- [Required action]:
A word-for-word transcription of the listing is all that is needed.

- [Data shown]:
===
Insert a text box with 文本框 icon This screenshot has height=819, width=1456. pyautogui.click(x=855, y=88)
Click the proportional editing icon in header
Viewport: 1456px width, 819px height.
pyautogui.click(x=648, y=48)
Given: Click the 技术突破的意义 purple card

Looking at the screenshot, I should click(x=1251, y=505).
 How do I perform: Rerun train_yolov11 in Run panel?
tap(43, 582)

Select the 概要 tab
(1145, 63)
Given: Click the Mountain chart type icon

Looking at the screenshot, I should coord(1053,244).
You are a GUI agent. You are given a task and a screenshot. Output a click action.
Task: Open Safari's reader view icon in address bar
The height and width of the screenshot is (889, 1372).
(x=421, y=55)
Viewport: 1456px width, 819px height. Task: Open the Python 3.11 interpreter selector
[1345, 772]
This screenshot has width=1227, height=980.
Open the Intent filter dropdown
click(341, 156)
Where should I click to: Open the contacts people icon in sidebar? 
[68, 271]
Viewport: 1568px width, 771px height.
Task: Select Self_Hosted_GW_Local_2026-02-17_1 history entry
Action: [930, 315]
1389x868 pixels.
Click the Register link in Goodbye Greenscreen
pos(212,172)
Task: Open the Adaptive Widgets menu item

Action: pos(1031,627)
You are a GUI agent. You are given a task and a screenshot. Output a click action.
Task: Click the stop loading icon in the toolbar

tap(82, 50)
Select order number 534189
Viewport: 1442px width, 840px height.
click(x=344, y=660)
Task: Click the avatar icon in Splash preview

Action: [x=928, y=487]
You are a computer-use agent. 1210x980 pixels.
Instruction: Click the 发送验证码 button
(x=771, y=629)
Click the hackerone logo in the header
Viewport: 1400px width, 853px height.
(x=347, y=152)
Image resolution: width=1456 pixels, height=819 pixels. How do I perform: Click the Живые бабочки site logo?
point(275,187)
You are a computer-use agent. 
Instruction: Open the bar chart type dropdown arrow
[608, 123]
===
- [Exercise output]:
Insert a text box with 文本框 icon This screenshot has height=819, width=1456. pyautogui.click(x=855, y=88)
Click the proportional editing icon in header
Viewport: 1456px width, 819px height.
pyautogui.click(x=648, y=48)
Given: Click the 技术突破的意义 purple card

Looking at the screenshot, I should click(x=1251, y=505).
 How do I perform: Rerun train_yolov11 in Run panel?
tap(43, 582)

Select the 概要 tab
(1145, 63)
Given: Click the Mountain chart type icon

Looking at the screenshot, I should coord(1053,244).
You are a GUI agent. You are given a task and a screenshot. Output a click action.
Task: Open Safari's reader view icon in address bar
The height and width of the screenshot is (889, 1372).
(x=421, y=55)
Viewport: 1456px width, 819px height. Task: Open the Python 3.11 interpreter selector
[1345, 772]
This screenshot has width=1227, height=980.
Open the Intent filter dropdown
click(341, 156)
Where should I click to: Open the contacts people icon in sidebar? 
[68, 271]
Viewport: 1568px width, 771px height.
Task: Select Self_Hosted_GW_Local_2026-02-17_1 history entry
Action: [930, 315]
1389x868 pixels.
Click the Register link in Goodbye Greenscreen
pos(212,172)
Task: Open the Adaptive Widgets menu item

Action: pos(1031,627)
You are a GUI agent. You are given a task and a screenshot. Output a click action.
Task: Click the stop loading icon in the toolbar

tap(82, 50)
Select order number 534189
Viewport: 1442px width, 840px height.
click(x=344, y=660)
Task: Click the avatar icon in Splash preview

Action: [x=928, y=487]
You are a computer-use agent. 1210x980 pixels.
Instruction: Click the 发送验证码 button
(x=771, y=629)
Click the hackerone logo in the header
Viewport: 1400px width, 853px height.
(x=347, y=152)
Image resolution: width=1456 pixels, height=819 pixels. How do I perform: Click the Живые бабочки site logo?
point(275,187)
You are a computer-use agent. 
Instruction: Open the bar chart type dropdown arrow
[608, 123]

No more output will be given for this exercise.